#### [EXTRAIT À LIRE]
──────────
Déterminés à sauvegarder leurs intérêts, les impactés de Ndendory menacent de poursuivre le préfet de Kanel en justice, si le contrat venait à être entériné. ‘’Nous interpellons le préfet de Kanel pour qu’il retire ce contrat. S’il est entériné, nous allons l’attaquer au tribunal administratif’’, avertit Yaya Kane Diallo.
Pour ces populations qui subissent de plein fouet les conséquences désastreuses de l’exploitation du phosphate, c’est la position du préfet qui suscite une immense déception. ‘’Ce que nous reprochons au préfet, c’est d’avoir accepté de confectionner un contrat aussi désavantageux pour les populations qu’il dirige. Le préfet est un homme qui connaît le droit. Il connaît la valeur financière d’une exploitation de phosphates, il connaît la puissance financière de la Somiva. Il ne devait même pas accepter que populations cèdent leurs terres moyennant cette modique somme’’, s’indigne une victime.
──────────
#### [DONNÉES]

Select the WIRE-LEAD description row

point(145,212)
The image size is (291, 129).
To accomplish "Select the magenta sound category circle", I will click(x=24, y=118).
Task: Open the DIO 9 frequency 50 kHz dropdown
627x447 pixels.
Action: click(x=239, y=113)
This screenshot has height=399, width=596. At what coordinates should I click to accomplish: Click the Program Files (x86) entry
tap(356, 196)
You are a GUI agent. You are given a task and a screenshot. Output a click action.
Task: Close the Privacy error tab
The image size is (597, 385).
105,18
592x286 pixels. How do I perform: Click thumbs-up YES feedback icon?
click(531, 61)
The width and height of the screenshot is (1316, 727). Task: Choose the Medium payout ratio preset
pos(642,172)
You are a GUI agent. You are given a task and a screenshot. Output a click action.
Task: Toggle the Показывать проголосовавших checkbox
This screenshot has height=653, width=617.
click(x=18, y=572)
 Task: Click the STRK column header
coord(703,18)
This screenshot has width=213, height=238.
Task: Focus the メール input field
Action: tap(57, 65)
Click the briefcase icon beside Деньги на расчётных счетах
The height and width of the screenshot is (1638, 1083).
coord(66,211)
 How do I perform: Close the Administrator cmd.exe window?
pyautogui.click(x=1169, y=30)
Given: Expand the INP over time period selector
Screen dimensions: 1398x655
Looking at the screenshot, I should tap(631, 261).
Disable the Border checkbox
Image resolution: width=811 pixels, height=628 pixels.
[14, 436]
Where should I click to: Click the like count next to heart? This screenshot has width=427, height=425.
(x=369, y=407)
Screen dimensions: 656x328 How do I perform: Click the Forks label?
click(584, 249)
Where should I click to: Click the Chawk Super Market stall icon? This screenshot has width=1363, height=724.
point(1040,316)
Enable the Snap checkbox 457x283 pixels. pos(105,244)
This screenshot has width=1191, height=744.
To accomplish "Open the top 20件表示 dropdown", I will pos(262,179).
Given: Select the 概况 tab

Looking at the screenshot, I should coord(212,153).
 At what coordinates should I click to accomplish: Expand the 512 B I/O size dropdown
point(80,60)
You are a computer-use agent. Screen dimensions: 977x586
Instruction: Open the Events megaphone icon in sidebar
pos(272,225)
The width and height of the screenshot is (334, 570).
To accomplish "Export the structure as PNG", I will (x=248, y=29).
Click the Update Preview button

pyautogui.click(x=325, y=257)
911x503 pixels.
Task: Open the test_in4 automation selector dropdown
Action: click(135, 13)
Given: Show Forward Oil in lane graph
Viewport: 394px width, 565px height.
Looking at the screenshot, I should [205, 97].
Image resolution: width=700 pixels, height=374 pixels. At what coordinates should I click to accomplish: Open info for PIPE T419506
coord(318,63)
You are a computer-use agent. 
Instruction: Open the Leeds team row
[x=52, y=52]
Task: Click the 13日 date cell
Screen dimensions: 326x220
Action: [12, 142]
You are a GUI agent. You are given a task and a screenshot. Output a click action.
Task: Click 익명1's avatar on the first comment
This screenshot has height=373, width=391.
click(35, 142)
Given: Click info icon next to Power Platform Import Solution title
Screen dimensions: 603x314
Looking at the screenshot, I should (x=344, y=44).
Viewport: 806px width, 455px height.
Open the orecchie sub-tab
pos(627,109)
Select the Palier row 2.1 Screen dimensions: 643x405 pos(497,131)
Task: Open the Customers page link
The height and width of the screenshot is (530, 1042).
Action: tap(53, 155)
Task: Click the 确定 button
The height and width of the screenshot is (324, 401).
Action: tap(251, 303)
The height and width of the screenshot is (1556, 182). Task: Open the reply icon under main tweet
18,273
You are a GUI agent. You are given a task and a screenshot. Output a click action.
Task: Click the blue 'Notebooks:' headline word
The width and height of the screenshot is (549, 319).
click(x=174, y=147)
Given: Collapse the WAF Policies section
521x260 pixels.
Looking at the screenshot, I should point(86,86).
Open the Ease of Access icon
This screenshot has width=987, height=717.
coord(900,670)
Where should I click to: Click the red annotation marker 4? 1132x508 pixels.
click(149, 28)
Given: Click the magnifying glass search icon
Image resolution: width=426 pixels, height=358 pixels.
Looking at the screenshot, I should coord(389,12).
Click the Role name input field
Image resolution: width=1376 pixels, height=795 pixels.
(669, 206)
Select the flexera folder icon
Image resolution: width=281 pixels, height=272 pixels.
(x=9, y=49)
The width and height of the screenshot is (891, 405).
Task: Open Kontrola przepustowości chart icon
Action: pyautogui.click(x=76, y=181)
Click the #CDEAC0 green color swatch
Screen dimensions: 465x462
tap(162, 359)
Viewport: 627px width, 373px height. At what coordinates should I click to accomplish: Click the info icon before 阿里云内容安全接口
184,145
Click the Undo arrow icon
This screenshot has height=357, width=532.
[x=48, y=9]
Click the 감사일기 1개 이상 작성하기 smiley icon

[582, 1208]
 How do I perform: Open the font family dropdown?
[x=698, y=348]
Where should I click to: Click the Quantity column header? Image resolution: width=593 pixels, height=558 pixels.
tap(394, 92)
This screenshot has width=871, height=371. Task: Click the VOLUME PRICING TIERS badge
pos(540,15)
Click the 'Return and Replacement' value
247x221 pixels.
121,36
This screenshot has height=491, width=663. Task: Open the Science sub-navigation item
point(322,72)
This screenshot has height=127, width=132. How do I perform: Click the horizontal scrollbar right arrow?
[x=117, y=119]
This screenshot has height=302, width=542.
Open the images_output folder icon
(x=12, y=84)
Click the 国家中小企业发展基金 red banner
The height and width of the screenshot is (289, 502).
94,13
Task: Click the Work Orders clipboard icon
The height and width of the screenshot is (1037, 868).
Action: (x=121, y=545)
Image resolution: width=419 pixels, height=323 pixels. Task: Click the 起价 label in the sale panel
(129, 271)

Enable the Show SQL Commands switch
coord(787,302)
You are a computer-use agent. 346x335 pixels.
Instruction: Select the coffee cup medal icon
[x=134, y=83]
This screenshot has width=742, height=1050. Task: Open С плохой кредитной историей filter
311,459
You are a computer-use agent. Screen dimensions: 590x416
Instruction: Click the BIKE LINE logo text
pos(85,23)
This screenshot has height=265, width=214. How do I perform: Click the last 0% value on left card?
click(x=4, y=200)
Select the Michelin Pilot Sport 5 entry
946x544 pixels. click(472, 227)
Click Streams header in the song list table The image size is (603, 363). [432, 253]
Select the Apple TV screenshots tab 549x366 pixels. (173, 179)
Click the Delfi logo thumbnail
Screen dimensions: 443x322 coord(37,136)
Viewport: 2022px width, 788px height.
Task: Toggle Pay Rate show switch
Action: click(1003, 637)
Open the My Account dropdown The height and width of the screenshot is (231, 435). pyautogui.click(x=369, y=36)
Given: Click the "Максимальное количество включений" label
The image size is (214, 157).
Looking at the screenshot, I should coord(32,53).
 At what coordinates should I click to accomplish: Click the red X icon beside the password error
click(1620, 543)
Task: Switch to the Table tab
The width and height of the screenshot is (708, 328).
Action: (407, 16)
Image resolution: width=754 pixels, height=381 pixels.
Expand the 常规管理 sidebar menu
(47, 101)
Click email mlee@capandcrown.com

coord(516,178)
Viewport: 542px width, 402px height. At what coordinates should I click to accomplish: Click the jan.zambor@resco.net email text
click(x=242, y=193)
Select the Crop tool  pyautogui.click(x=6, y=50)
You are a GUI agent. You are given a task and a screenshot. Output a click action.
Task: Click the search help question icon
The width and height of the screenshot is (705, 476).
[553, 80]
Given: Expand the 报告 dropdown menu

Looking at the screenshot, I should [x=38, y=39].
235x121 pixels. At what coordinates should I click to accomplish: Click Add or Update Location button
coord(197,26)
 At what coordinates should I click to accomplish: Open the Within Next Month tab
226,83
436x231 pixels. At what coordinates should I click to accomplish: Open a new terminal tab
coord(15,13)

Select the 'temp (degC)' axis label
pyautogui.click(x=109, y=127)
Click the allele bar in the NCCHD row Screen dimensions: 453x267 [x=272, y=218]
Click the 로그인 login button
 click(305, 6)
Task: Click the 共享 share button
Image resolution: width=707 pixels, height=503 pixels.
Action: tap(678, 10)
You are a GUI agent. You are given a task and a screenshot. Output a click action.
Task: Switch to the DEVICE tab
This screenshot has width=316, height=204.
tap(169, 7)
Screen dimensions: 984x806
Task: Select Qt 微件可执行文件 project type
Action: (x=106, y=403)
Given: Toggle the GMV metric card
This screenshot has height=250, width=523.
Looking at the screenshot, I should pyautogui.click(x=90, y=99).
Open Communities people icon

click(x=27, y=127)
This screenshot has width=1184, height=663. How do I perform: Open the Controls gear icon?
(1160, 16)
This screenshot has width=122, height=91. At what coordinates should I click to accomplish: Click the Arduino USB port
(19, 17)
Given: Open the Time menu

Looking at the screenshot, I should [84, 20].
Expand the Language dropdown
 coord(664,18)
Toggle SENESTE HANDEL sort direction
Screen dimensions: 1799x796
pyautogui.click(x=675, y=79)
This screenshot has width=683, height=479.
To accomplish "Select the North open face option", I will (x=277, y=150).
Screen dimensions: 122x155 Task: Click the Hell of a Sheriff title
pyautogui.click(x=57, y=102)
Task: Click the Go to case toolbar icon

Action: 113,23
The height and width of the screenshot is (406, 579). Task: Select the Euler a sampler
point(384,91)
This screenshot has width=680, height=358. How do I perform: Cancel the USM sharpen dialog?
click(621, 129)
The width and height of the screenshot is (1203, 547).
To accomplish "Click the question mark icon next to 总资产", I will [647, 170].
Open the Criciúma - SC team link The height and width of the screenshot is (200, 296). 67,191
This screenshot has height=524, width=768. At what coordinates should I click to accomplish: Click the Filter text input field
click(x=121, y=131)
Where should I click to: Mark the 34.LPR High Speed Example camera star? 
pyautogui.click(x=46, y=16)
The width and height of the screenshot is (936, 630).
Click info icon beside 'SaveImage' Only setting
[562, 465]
──────────
#### [CONSIGNES]
• a. Recopiez le passage de l'extrait sur Ndendory qui commence aux mots « Déterminés à sauvegarder » et s'arrête après les mots « Yaya Kane Diallo. ».
• b. D'après l'extrait sur Ndendory, de quelle société la victime dit-elle que le préfet connaît la puissance financière ?

#### [RÉPONSES ATTENDUES]
• a.
Déterminés à sauvegarder leurs intérêts, les impactés de Ndendory menacent de poursuivre le préfet de Kanel en justice, si le contrat venait à être entériné. ‘’Nous interpellons le préfet de Kanel pour qu’il retire ce contrat. S’il est entériné, nous allons l’attaquer au tribunal administratif’’, avertit Yaya Kane Diallo.

• b. La Somiva.